+++ Records for this task

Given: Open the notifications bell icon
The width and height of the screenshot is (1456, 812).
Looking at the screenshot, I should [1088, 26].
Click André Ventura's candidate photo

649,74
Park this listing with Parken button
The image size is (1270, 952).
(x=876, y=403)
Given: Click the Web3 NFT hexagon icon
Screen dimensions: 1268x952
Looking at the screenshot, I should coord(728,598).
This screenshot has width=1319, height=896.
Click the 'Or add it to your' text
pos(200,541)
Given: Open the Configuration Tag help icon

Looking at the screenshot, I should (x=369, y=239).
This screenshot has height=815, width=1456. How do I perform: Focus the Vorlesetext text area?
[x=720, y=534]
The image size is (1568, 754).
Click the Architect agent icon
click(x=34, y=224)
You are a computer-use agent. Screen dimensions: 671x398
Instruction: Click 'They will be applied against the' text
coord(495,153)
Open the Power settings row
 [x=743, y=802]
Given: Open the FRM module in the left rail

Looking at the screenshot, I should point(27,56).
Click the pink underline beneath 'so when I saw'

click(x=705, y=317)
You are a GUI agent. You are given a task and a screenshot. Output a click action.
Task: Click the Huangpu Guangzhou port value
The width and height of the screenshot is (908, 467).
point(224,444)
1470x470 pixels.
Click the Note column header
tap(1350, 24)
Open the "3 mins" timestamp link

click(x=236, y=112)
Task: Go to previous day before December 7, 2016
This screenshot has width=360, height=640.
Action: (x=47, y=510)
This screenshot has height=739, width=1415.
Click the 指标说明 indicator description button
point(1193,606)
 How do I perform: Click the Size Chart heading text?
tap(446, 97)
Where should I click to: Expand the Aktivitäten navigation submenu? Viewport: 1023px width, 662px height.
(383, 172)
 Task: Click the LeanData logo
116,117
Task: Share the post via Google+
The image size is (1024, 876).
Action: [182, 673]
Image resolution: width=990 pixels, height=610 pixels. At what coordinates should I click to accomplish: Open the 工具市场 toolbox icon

++++++

■ Work to complete
This task asks for the number of lines above that include the string "pixels". Respond with that number only.

■ Task result
2